Thanks for the article.

I am curious what version of Fireworks and Catalyst you are using? So far most of my experiments with export to FXG don't go all that well.

Example just opening the FXG file in the latest Catalyst beta is difficult. The only success that I have had so far is to open a new Catalyst doc then Import... some times this works sometimes it does not (BETA). It never works from the import.fxg on the Catalyst landing page (the page that is missing the FW icon).

Once imported many things don't translate, example many gradients show up as single color rectangles,,, though they do remain vector (yeah!). Rounded corners show up as hard edge, and sometimes shadows show sometime they don't. These are all things that are supported in Flex 3. It could be that Catalyst in its current beta form is just not handling these things yet.

*** My most important comment in regards to the lack of support for FW import options is that FXG does not (to the best of my knowledge) support Layer support, thus all my layering is gone upon import. This is crucial to catalyst for creating view states. Especially since much of the Catalyst workflow is based on hiding and showing things in layers. And much of the workflow (from examples that I have seen) is that a lot of layer planning needs to be done ahead of time to make your work with Catalyst successful.

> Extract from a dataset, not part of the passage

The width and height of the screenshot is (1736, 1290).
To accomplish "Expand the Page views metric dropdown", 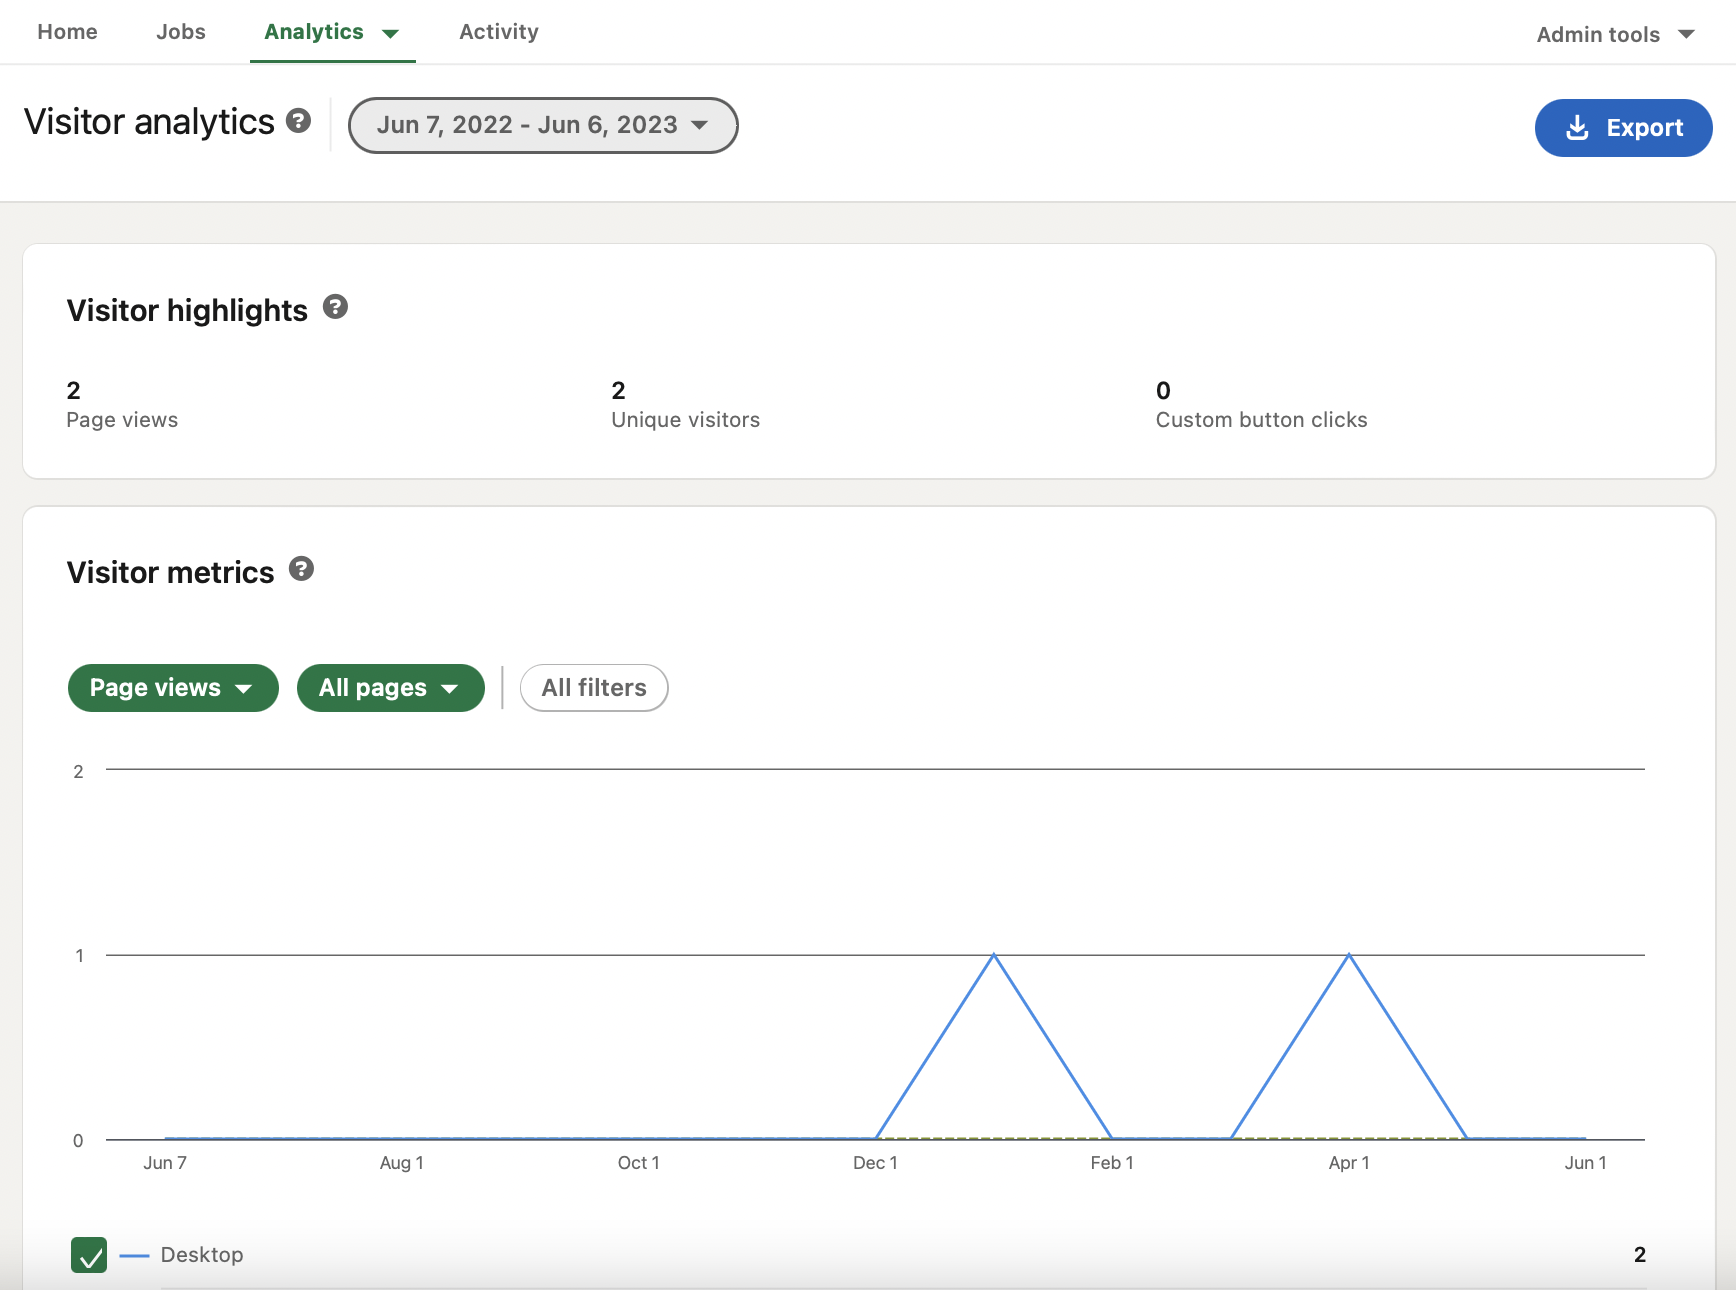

Personally I wish they used the FW page paradigm with layer and states. To be completely honest I wish that Catalyst was built on FW.... Page = View States, Layers are storage, state = button and symbol states, and then of course storage of symbols = components.

***********************
What does work that is not well documented is the import of pngs. (kind of). I recently did an experiment where I took elements from my fireworks design and exported them individually as png files. (thus preserving the complete look).

My findings with this work flow is that Catalyst does maintain the transparency of the png, but also keeps the size of the document rather than snapping to the size of the art-work, so before I leave FW I make sure I do a fit to canvas command.

Also note these pngs are not editable FW pngs, rather they are a flattened image file with transparency.

Why is this good and why is this bad?
- The good is that I can now do prototyping that looks like what I want my end application to look like.

The bad is that since pngs tend to be large in file size I probably would not use png in a real Flex application, thus my work in catalyst is limited to prototyping and would have to be recreated once in Flex.

This last argument is something that I have brought up from the beginning.. Most Flex applications are data heavy and since they are being served over the internet file size still matters. One major factor in usability is how long the user has to wait for an action or for a screen to show up. If the application is constantly loading graphics, and having to compile this info in the swf more than likely you will end up with a pretty application that no one uses. This is one the reasons that I really didn't understand Adobe's approach of pushing Illustrator and photoshop as the design tools for Catalyst.

Flex skinning best practice was and will still be to programatically skin as much as possible. FXG is a major step in that direction.